▶ _Activity_
All that is wanted is the line with "Click Make a Wish menu item" and each line after it to the end of the data below, set down exactly and without pictures.

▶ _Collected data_

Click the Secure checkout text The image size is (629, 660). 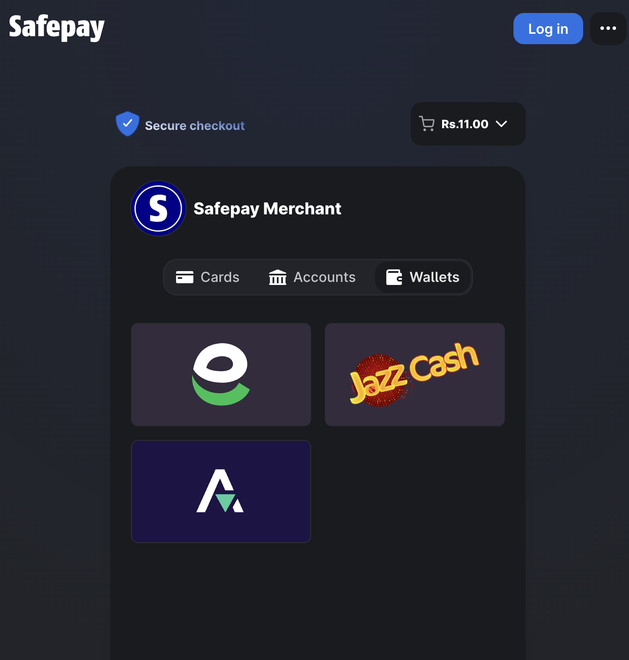pos(195,126)
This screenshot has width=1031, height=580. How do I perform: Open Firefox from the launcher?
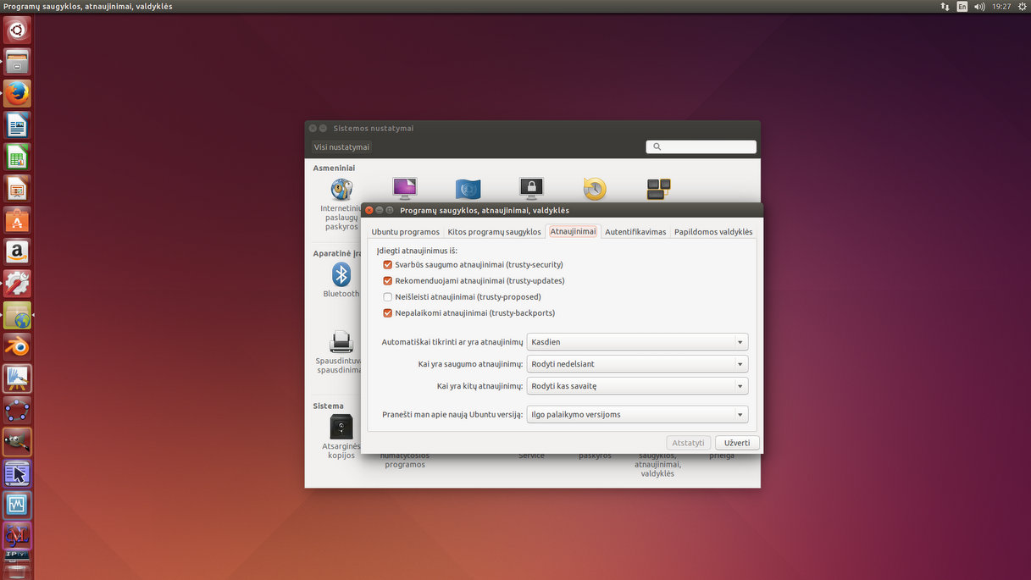point(17,93)
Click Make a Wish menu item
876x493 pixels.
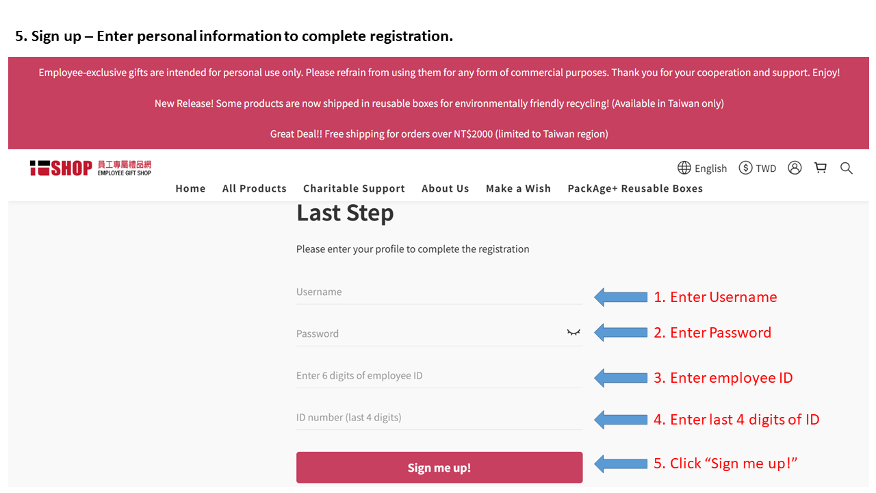[518, 188]
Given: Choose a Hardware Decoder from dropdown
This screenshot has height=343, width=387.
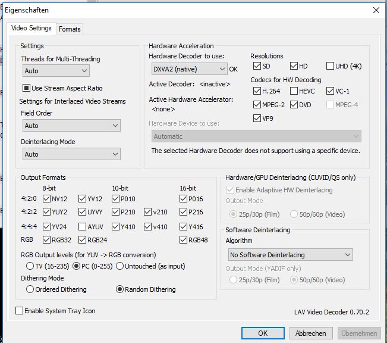Looking at the screenshot, I should (188, 69).
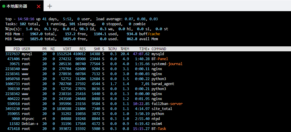Click the %MEM column header
Image resolution: width=291 pixels, height=132 pixels.
point(125,49)
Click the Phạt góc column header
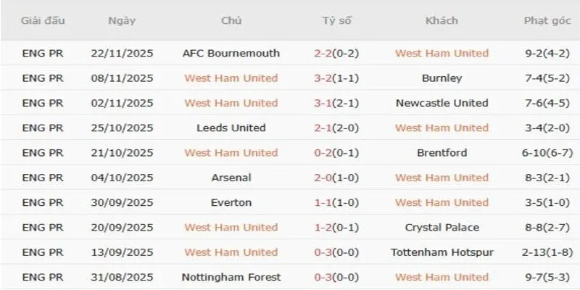This screenshot has width=580, height=290. (544, 21)
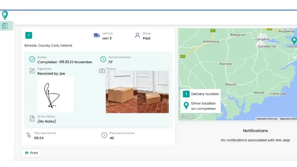The height and width of the screenshot is (167, 297).
Task: Open the signature image from joe
Action: [55, 94]
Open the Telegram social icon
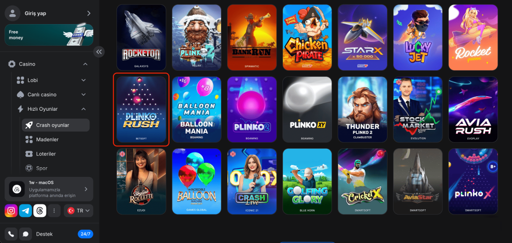 26,210
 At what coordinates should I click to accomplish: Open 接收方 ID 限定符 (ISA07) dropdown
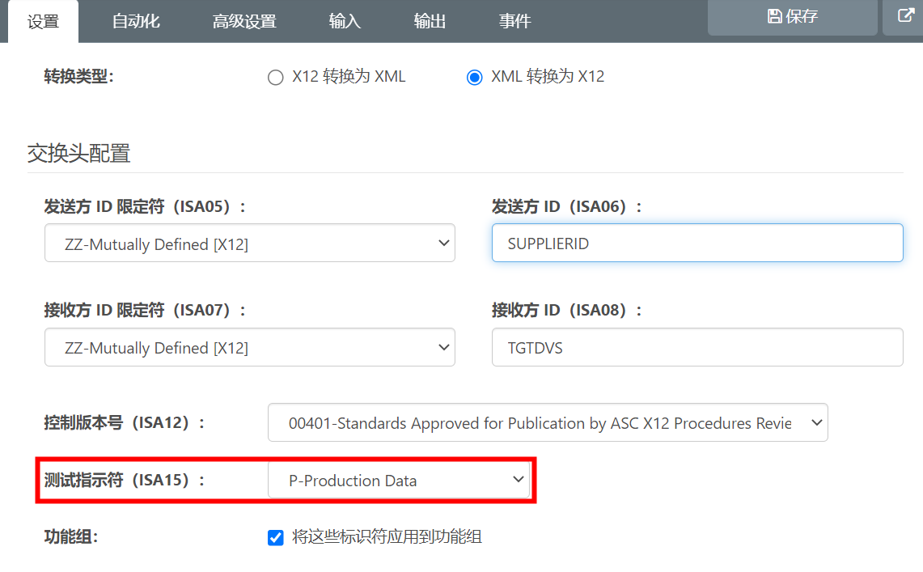coord(250,347)
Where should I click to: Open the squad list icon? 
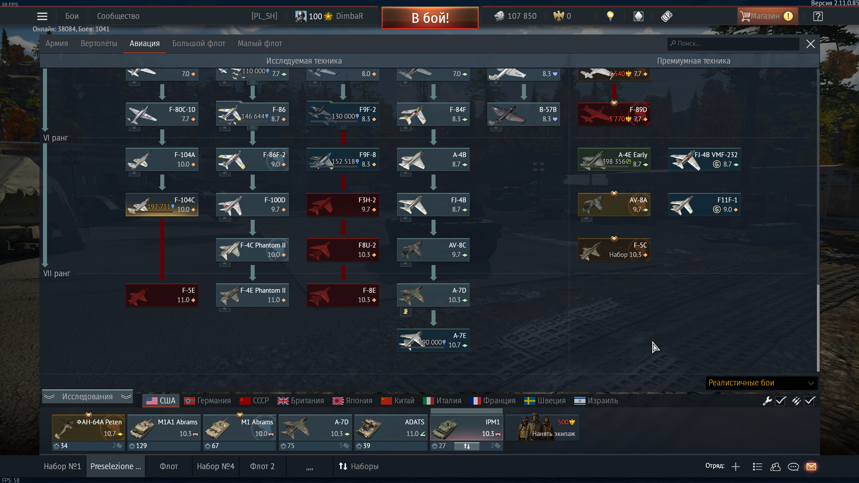(757, 466)
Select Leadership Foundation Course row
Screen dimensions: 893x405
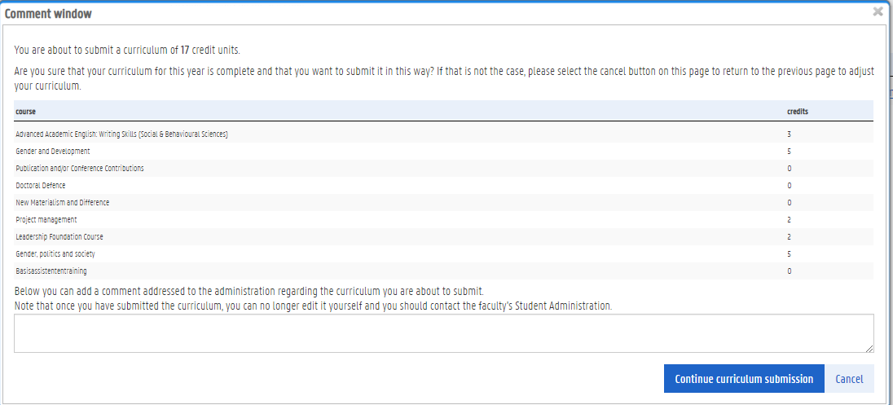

▶ _Expected answer_
Click Make a Wish menu item
876x493 pixels.
[518, 188]
Given: Choose a Hardware Decoder from dropdown
This screenshot has height=343, width=387.
Looking at the screenshot, I should (188, 69).
Click the %MEM column header
Image resolution: width=291 pixels, height=132 pixels.
point(125,49)
Click the Phạt góc column header
This screenshot has width=580, height=290. (544, 21)
The height and width of the screenshot is (167, 297).
Task: Open the signature image from joe
Action: [55, 94]
Open the Telegram social icon
 26,210
 At what coordinates should I click to accomplish: Open 接收方 ID 限定符 (ISA07) dropdown
coord(250,347)
Where should I click to: Open the squad list icon? 
(757, 466)
Select Leadership Foundation Course row
Screen dimensions: 893x405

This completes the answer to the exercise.